_WHAT TO DO_
Exactly transcribe the line that holds "Instruction: Open the Indicators panel" and every remaining line of the records, up to and including the final one, with nothing else.

(Pixel coordinate grounding data)

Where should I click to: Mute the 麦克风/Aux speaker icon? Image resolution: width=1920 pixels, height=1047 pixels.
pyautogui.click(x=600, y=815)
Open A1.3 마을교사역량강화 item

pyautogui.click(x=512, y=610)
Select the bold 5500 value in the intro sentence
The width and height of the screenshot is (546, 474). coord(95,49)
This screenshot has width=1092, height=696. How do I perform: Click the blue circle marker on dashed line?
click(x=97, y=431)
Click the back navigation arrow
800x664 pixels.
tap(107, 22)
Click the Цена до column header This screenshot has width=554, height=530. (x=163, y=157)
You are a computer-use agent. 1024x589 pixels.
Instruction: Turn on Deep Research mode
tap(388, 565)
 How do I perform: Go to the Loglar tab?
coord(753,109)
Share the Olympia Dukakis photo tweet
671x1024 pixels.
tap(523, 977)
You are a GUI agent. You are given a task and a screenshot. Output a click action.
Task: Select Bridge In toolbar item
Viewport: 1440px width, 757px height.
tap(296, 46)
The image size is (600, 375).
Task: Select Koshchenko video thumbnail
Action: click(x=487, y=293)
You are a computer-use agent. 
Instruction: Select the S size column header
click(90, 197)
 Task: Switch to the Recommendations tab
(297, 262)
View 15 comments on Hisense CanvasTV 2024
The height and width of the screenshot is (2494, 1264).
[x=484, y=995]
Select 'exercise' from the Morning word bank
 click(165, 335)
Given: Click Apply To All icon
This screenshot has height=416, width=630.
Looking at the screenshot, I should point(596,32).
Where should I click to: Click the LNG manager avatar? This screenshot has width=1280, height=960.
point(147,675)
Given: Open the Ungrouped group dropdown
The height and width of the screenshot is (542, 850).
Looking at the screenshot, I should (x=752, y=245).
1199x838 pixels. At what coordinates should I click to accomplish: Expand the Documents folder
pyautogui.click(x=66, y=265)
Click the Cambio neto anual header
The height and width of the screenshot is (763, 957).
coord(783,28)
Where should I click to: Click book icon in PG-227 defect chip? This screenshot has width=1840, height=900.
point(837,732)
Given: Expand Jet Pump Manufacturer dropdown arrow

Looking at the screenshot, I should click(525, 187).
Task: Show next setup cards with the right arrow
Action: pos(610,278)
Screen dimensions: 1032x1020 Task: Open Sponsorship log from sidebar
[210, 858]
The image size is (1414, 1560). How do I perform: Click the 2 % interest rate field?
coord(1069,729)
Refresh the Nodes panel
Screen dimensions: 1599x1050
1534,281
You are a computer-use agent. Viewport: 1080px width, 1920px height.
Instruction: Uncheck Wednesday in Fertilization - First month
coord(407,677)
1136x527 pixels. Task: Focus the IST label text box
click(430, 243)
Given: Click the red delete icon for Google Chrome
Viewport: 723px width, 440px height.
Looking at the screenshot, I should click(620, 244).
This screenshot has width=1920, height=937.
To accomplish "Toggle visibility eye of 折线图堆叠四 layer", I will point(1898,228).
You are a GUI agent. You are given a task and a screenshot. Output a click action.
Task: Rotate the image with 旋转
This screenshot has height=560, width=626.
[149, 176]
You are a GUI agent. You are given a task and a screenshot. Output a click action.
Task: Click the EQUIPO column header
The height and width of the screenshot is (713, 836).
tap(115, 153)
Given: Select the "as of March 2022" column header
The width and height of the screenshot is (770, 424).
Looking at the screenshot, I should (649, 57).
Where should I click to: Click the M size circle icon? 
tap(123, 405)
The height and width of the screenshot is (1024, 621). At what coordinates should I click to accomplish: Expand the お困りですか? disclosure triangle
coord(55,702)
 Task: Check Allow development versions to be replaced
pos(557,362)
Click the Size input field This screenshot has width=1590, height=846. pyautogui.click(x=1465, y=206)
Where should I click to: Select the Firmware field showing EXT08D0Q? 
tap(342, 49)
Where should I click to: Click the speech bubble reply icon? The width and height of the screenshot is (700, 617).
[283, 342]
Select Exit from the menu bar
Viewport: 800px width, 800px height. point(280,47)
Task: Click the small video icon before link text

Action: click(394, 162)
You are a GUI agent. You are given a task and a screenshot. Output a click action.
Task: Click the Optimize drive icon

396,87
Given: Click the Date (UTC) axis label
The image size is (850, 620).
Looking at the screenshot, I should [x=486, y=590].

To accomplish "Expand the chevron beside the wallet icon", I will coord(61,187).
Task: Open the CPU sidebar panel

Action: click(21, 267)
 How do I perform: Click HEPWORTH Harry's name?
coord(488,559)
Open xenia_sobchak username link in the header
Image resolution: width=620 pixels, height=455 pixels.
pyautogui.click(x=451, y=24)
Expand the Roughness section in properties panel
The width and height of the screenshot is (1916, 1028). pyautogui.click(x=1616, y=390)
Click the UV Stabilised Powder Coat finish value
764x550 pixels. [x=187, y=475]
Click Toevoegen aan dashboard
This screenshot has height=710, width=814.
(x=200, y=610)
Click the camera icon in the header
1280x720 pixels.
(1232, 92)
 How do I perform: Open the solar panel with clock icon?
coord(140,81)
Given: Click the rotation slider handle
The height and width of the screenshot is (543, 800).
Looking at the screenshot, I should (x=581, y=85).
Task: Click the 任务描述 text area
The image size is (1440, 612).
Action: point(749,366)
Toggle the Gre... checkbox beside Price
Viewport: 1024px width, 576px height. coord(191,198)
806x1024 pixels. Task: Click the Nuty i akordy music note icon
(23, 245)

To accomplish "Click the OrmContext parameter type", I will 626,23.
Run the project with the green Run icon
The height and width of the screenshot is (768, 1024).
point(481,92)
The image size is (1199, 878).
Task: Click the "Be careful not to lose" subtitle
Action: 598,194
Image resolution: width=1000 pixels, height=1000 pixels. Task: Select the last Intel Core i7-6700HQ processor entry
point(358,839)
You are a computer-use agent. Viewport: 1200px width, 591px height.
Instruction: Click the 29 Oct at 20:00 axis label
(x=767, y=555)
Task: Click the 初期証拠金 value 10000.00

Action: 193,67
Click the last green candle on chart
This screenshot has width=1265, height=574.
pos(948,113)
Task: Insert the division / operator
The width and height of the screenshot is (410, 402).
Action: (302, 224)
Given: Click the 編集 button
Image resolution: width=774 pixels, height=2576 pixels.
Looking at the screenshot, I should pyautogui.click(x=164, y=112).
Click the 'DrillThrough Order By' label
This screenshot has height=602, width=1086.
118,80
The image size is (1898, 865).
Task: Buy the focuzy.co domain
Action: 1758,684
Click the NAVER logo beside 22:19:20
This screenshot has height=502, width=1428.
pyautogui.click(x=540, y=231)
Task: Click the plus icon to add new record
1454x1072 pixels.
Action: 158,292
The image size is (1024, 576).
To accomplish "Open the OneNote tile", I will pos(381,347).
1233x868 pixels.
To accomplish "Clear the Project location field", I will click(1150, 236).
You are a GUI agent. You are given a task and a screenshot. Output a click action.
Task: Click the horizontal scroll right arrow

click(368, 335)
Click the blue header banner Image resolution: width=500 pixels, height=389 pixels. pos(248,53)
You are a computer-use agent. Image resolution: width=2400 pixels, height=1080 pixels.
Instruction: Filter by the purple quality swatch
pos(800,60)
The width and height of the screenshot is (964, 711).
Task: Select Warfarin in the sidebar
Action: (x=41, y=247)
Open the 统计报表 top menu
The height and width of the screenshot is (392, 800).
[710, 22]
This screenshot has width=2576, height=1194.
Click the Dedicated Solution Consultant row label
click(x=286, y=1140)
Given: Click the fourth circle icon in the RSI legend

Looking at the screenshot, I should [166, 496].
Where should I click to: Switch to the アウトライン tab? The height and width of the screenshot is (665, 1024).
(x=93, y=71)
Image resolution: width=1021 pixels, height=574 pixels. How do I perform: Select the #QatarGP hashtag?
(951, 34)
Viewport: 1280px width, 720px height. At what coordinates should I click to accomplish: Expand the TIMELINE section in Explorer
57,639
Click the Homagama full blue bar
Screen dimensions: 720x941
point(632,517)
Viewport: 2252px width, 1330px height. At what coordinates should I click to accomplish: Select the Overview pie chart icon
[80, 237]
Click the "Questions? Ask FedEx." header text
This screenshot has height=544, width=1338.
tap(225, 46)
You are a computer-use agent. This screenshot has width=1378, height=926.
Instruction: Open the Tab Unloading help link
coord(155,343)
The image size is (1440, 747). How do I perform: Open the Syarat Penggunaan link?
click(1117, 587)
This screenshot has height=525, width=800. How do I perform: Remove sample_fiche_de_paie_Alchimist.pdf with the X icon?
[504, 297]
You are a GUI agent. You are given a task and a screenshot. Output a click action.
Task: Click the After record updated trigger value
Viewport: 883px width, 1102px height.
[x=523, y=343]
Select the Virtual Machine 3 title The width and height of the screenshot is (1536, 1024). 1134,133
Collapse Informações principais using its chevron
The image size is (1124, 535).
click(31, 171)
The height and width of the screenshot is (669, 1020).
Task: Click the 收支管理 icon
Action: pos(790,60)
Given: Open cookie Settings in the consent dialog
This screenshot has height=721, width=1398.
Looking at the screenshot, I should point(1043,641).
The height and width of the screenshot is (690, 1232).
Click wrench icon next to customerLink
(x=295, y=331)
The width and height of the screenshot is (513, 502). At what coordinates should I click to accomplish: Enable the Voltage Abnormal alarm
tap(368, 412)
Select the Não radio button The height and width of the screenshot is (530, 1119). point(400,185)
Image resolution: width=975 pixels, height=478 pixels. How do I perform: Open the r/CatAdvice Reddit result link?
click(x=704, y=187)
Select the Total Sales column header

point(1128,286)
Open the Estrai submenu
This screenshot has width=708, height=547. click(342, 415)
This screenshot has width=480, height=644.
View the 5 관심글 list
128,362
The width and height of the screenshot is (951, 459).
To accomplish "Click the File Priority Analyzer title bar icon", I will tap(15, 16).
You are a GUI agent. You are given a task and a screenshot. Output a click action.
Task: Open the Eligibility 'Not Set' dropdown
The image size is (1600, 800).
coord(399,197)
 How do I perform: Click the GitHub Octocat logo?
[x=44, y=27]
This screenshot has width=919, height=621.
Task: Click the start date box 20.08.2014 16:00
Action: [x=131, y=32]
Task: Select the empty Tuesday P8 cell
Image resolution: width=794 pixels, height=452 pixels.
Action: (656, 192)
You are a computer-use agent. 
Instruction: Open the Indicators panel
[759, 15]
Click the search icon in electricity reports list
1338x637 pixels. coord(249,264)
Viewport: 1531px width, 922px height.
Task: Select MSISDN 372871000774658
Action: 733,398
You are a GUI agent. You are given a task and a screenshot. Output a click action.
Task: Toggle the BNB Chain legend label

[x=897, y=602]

_WRITTEN ANSWER_
Instruction: Open the Indicators panel
[759, 15]
Click the search icon in electricity reports list
1338x637 pixels. coord(249,264)
Viewport: 1531px width, 922px height.
Task: Select MSISDN 372871000774658
Action: 733,398
You are a GUI agent. You are given a task and a screenshot. Output a click action.
Task: Toggle the BNB Chain legend label

[x=897, y=602]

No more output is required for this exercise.